In the last (and arguably most important) stanza, the poem shifts away from explaining the abstract concept of mental anguish and its potency to depicting a man attempting to stave off mental illness. However, although this character “borrows a Revolver” (17) and “bolts the door” (18) in order to protect himself from his own mind, his descent into madness is inevitable, exemplified by the unnatural and difficult pace of the last stanza. The staccato rhythm of the last four lines of the poem (created by the dashes at the end of each phrase – resulting in much more punctuation than in the other stanzas) forces the reader to drudge forward just as the main character must constantly work to fend off depression. However, the unsettlingly abrupt two syllable-long last line arrests both the reader and the protagonist, ending his fight against mental illness and proving that the struggle was in vain. Ultimately, the pessimistic ending and mood of this stanza reinforces the idea that no amount of effort can really save someone from the threat of mental illness because, as the last line suggests, even if one can guard against one source of mental distress, there are always more menaces to protecting a state of mental stability, such as depression or grief or anxiety or even loneliness.

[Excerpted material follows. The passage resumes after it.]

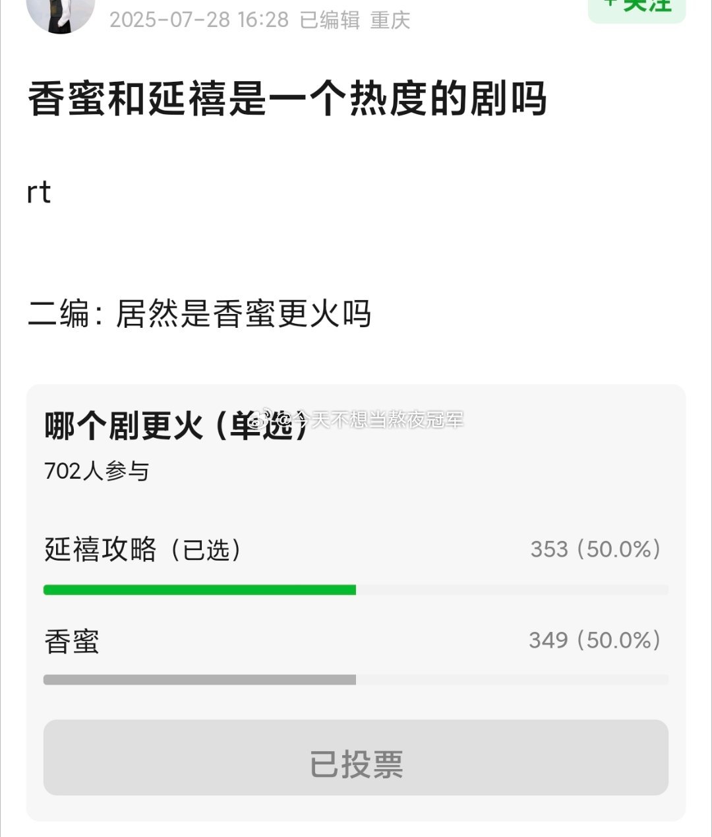Tap the 702人参与 participant count
This screenshot has height=837, width=712.
[x=96, y=471]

Both "Sober" and “Sober II (Melodrama)” also explore how Lorde tries to distract herself from her own state of depression. In “Sober,” Lorde first references depression in the first verse of the song, declaring that she is “sleeping through all the days,” but leading in to the chorus, she declares that there “ain’t a pill that could touch [her] rush,” exposing how the singer parties (and probably socially uses drugs) to try to escape her mental illness. However, Lorde is only the “Queen of the weekend” – her ‘solution’ to distracting her mind from its terrors is temporary; during the week, when the party is over, her mental anguish returns. Lorde’s desperation to find a way to escape her depression is particularly apparent through the repetition of asking, “what will we do when we’re sober”: in sobriety, after the party – during the time that “Sober II (Melodrama)” explores – she must return to the full force of her troubled psyche.

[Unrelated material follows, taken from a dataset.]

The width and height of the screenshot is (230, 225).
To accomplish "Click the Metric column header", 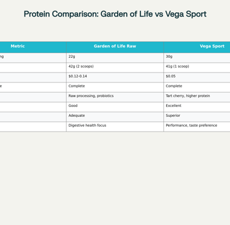I will click(x=18, y=46).
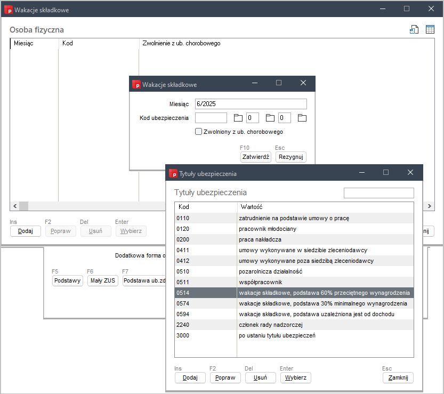Click the Wybierz button in Tytuły ubezpieczenia
This screenshot has width=444, height=394.
click(x=295, y=377)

In "Sober II (Melodrama)," as Lorde describes her empty, post-party home, she explains that the “lights are on and [the partygoers]’ve gone home,” creating a scene of despair that she describes in an interview: “There’s such a sadness to the lights being on after a party, you know, this whole room has sort of been washed in this dark, and to see the corners of the room again can always be a little bit heartbreaking” as she has to return to reality (Stumme). With no one left in the house to distract her mind, Lorde, lonely, asks, “who am I,” as her mental illness returns to haunt her mind. Though Lorde seems at first to disdain the small-minded 'action' of the party the night before, sarcastically labeling minor events at a party as melodrama, she eventually asserts that “our only wish is melodrama” because at least it is an escape from loneliness, from depression. Furthermore, Lorde speaks to the many factors contributing to mental instability, implying that the momentary distraction of the party was not worth the later consequences; she is left wondering “why… bother” because the rumors about how she and the others at the party “kissed and killed each other” will only add to her mental anguish. In the end, all of Lorde’s attempts to guard herself against depression were in vain and may have actually created an internal "spectre" of the mind – the anxiety of rumors – that will only add to her mental illness.